● **Extrait du texte**
--------------------

Du 1er ministre aux ministres des différents secteurs -excepté quelques-uns qui semblent bien dans leur peau-, tous montraient depuis quelques mois des signes de désabusement ou de contrariété qui les laissent mal s'acquitter des missions desquelles ils ont été chargées. L'on se rappelle l'agitation ressentie au sein du gouvernement et au niveau des ministères au lendemain du paraphe de la charte du PPP (partenariat public-privé) par le 1er ministre, le secrétaire général de l'UGTA et le patron du FCE qui représentait pour l'occasion l'ensemble des organisations patronales signataires du Pacte national économique et social. L'apparition tout sourire des trois responsables n'avait pas du tout été du goût du président de la République ni de son frère. Echéance 2019 oblige, ils avaient vu en le trio une menace de rivalité incontestable. Du coup, c'est un communiqué signé par Abdelaziz Bouteflika qui a rappelé au gouvernement ses limites d'intervention dans la sphère économique. Le chef de l'Etat avait tenu à souligner qu'il était le seul à donner un accord définitif sur les entreprises publiques éligibles au PPP. Comme déjà rapporté par la presse, Ouyahia a, selon des sources sûres, exigé du ministre du Tourisme et de l'Artisanat de lui établir une liste des grands complexes touristiques situés aux alentours de la capitale.

--------------------

● **Extrait des données**
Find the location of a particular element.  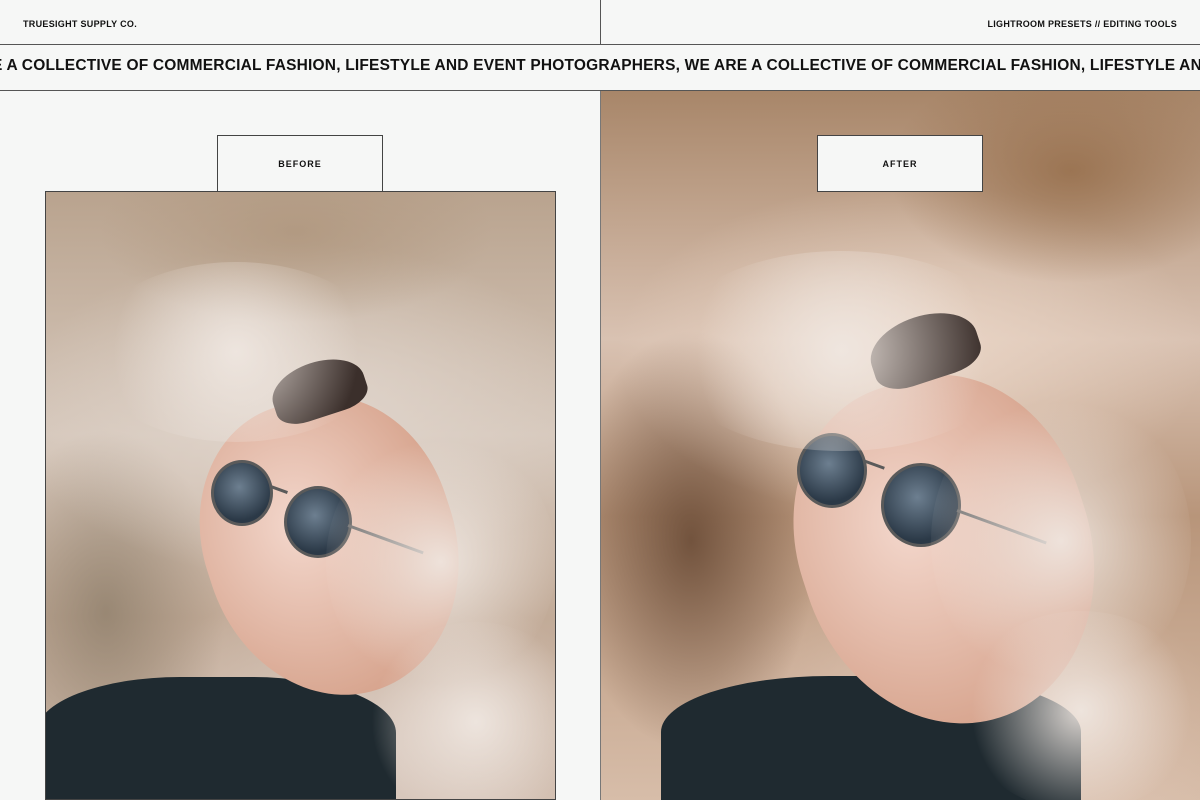

tagline: LIGHTROOM PRESETS // EDITING TOOLS is located at coordinates (1082, 24).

--------------------

● **Votre tâche**
Rédigez la suite de l'article sur le malaise au sein du gouvernement et la charte du partenariat public-privé, en reprenant juste après sa dernière phrase. Les lignes ne sont d'aucune utilité ici.

● **Votre réponse**
Quand Bouteflika secoue le gouvernement

Le 1er ministre avait alors, selon nos sources, décidé de céder le complexe touristique de Sidi Fredj, le Mazafran de Zeralda, le Set et la Corne d'Or de Tipaza respectivement à deux richissimes hommes d'affaires. C'est, dit-on, une «bavure» que Bouteflika et Saïd n'ont pas du tout tolérée. Vrai ou faux, le chef de l'Etat avait bien secoué le gouvernement Ouyahia à l'occasion de la célébration du double anniversaire, la création de l'UGTA et la nationalisation des hydrocarbures, le 24 février dernier à Oran. Bouteflika n'avait pas pris de gants pour lui rappeler ses obligations (Voir le Quotidien d'Oran du mardi 27 février 2018). «J'ai instruit le gouvernement pour prendre la mesure des enjeux et définir les grands axes d'une action structurante(?). » Il lui ordonne alors «d'agir en profondeur sur la gouvernance économique des structures de l'Etat et des entreprises publiques, de créer les conditions de la cohérence des processus industriels en encourageant les dynamiques d'intégration verticale des chaînes de valeurs, en stimulant l'innovation et en multipliant les synergies.»

Son discours du 24 février qu'il a fait lire par le ministre de la Justice, Tayeb Louh, était pratiquement une feuille de route par laquelle il avait (ré) instruit son gouvernement. «Le secteur public marchand doit jouer un rôle moteur dans cette dynamique, le secteur privé devra être encouragé et bénéficier d'incitations à investir et à innover », lui a-t-il recommandé comme écrit dans ces mêmes colonnes. Le gouvernement doit, a exigé le chef de l'Etat, «veiller à promouvoir la production nationale à travers la mise en place des conditions à même d'améliorer la compétitivité et la qualité des produits nationaux». Son utilisation du présent est certainement pour signifier au gouvernement son mécontentement de n'avoir pas redressé l'économie nationale.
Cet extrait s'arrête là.